O presidente falastrão não terá as oportunidades que teve nos últimos 8 anos, para alfinetar a imprensa naquilo que ela tem de mais sagrado defender: a liberdade de imprensa na tua totalidade legal e constitucional. A farra que 14 excelências do Congresso Nacional fazem com o dinheiro público é inacreditável. O “Estadão”, que já completou 500 dias de censura, informa “que foram contabilizados até agora, 14 parlamentares que propuseram mais de R$.5 milhões cada um de gastos para festas bancada com dinheiro público”. Só agora, depois do escândalo da tal farra vir à tona, é que o ministro Paulo Bernardo - que permanecerá no ministério da nova presidente - seccionou com afiado bisturi a orgia com o uso do dinheiro público. O corte foi devido “a percepção de fragilidade na aplicação do dinheiro detectada pela Controladoria Geral da União desde 2008”. Na exposição de motivos que encaminhou ao presidente Lula, porém, o ministro - que hoje serve a dois senhores - atribuiu o corte às restrições da Lei Eleitoral - com coisa que a tal Lei seja motivo de cumprimento pelo atual governo, haja visto seu descumprimento sistemático na última eleição. Balelas, como sempre, considerando o comportamento padrão do atual governo com relação a própria  Constituição brasileira. O corte nada mais foi do que a reação de malfeitores pegos em flagrante delito. Fecham-se em copas e ficam na muda aguardando silenciosamente a poeira assentar...Sempre foi assim! Oxalá a presidente eleita, que pelas primeira iniciativas publicadas pela imprensa, possa realmente confirmar ser diferente do atual governo lulista. Suas atitudes tem sido pautado em dar ao seu governo, a adaptação livre das impurezas atuais no aspecto gestão.

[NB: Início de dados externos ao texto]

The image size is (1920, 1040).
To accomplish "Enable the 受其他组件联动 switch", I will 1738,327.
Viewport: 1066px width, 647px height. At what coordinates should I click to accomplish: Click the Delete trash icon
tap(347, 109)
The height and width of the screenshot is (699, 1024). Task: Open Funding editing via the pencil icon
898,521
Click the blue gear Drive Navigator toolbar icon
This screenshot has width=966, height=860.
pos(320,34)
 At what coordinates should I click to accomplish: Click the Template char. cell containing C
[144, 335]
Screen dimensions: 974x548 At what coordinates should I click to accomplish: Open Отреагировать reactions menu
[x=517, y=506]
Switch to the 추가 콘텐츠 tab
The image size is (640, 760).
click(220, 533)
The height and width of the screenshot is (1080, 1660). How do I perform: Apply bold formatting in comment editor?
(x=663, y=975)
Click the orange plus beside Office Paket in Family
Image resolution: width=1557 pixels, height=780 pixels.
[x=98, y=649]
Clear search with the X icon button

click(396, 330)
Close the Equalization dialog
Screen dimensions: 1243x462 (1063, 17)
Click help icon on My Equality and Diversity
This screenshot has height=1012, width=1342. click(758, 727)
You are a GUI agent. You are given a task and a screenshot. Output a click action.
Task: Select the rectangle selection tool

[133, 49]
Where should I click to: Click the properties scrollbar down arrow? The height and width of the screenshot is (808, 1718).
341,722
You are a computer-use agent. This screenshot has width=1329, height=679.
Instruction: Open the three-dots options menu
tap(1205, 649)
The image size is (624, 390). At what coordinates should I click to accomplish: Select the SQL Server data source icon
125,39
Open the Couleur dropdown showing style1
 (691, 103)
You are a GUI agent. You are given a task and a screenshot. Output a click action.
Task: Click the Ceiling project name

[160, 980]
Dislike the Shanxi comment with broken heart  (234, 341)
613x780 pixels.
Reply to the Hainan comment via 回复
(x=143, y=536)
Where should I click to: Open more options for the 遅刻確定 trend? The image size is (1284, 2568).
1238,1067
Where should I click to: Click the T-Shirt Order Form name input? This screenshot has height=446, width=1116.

O presidente Lula, pelo abrandamento às exigências para enviar verbas federais a entidades privadas, contribuiu para a alimentação da indústria de “atestados de idoneidade”, sob alegação de que a redução da burocracia nas parcerias entre governo e sociedade estava a exigir a eliminação na LDO de 2010m e 2011, da necessidade de declaração do Fisco que comprovasse o funcionamento de institutos que quisessem receber recursos federais. Daí para os malfeitos era só transitar pela avenida arborizada em direção ao erário vilipendiado. 510 anos de desrespeito pela coisa pública. Já vai mais da metade de um milênio e continuamos a procura de um homem público para por termo a essa pouca vergonha. Temos que acabar com o “tudo é conseguido por intercessão de amigos poderosos”.

O governo tem obrigação de nominar os escroques que habitam o mundo das “entidades sem fins lucrativos”, onde também habita gente séria que, por conseqüência, sofre da contaminação negativa dos ditos escroques.